La caída (nouvelle inédita, fragmentos, 3)

por Alejandro Parisi

(viene de acá)

En la entrada del casino de General Navarro hay una fila de personas esperando su turno frente a un cajero automático. Todos están vestidos con el mal gusto típico del que sólo tiene un traje e inexplicablemente se siente orgulloso de llevarlo: las rayas de los pantalones beige, grises, negros bien planchadas; las camisas almidonadas… Pero los zapatos embarrados no pueden ocultar la miseria del campo. Por un momento, Fabián siente un profundo cariño por aquellos seres desvalidos que se quitaron las bombachas y las remeras agujereadas para olvidarse por un rato del lugar que ocupan (y ocuparán) en el mundo que les rodea.

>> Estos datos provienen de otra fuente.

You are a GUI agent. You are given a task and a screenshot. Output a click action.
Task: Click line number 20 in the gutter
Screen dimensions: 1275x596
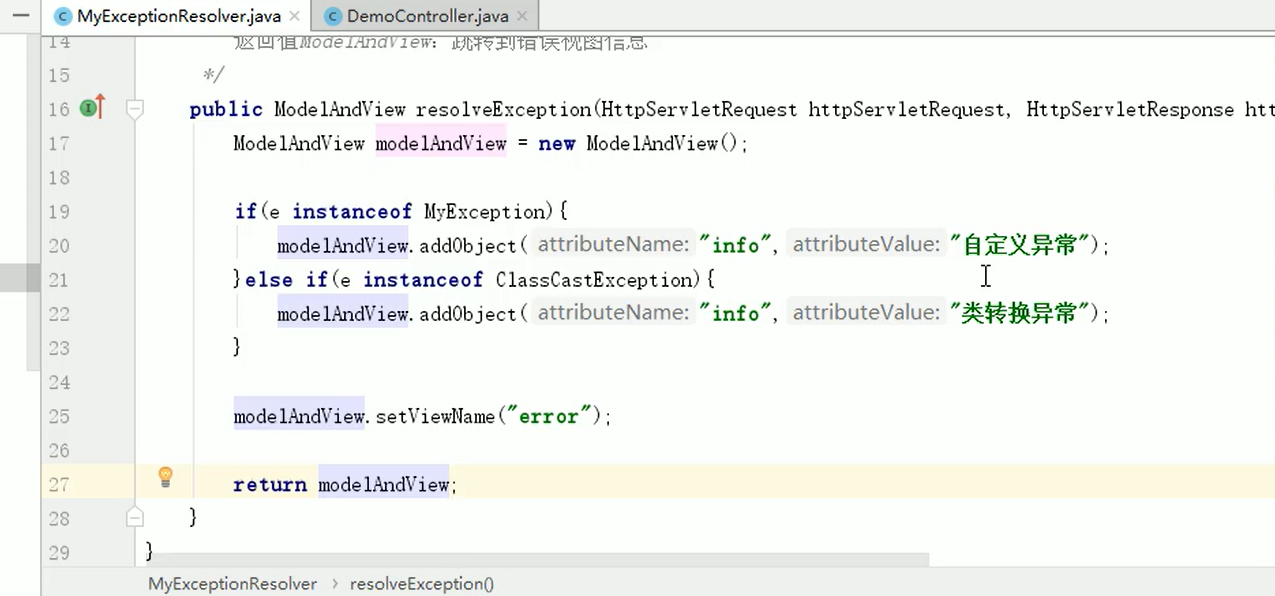[58, 245]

En la caja de venta de fichas lo recibe un gordo descomunal, que parece estar a punto de ahogarse por culpa del moño que le rodea un cuello tan ancho como los muslos de sus piernas. La frente cubierta de sudor, unos bigotes espesos y negros y unos ojos enrojecidos por el vino que debe haber bebido en el almuerzo. Feliz, Fabián compra fichas por el valor de dos mil pesos y le deja una propina generosa al pobre gordo, que le sonríe con los pocos dientes manchados de sarro que aún le quedan en la boca.

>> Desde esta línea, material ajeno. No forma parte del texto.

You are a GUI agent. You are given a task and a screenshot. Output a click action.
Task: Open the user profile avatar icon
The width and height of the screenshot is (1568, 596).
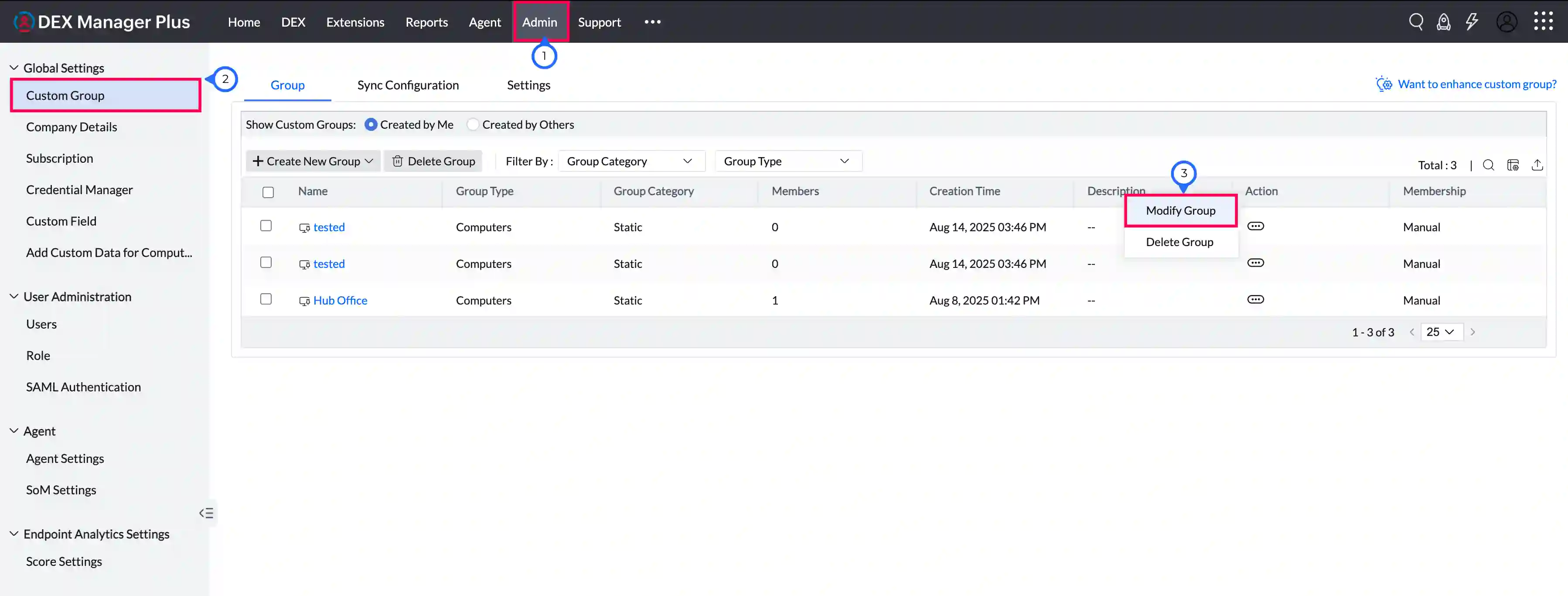click(x=1507, y=21)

El interior del Casino de Saladillo parece el cruce exacto entre el Circo Rodas y un decorado de Las Vegas. Hasta el Casino de Mar del Plata es mejor que este de paredes color pastel y alfombras raídas por los pasos de generaciones enteras de ludópatas rurales.

Al entrar a la sala de las máquinas tragamonedas, ve pasar camareras de dudosa belleza que recorren la sala llevando bandejas con vasos, copas y botellas. En las máquinas hay mujeres de todos los tipos menos de los que valen la pena ser vistos. El sonido de la sala es ruidoso, metálico, agobiante.

Antes de dirigirse a la sala de juego, se acerca a una barra de bebidas.

¿Qué whisky tenés?, le pregunta al esquelético barman.

Blenders, Old Smuggler, Criadores, Iram Premium..., recita el barman pendiente de las camareras que cruzan el salón.

Decime los importados.

Johnny Walker y Chiva’s.

Servime un Johnny Walker black label doble, sin hielo.

Paga los treinta pesos que cuesta el trago y deja una propina de diez. El barman se lo agradece con unos ojos desorbitados, que parecen decir: “Soy su esclavo para lo que quiera”.

Con un vaso en la mano y los bolsillos saturados de fichas de dos pesos y los billetes que le quedan, Fabián se aleja en dirección a la sala de juegos. Tiene la sensación de estar deslizándose por las alfombras, y no es por ansiedad, sino por la seguridad de saberse en un ecosistema que le es mucho más natural que cualquier casa de campo: whisky importado, mujeres que lo observan y le sonríen, crupiers obsecuentes con chalecos morados que esperan su apuesta al borde de las mesas.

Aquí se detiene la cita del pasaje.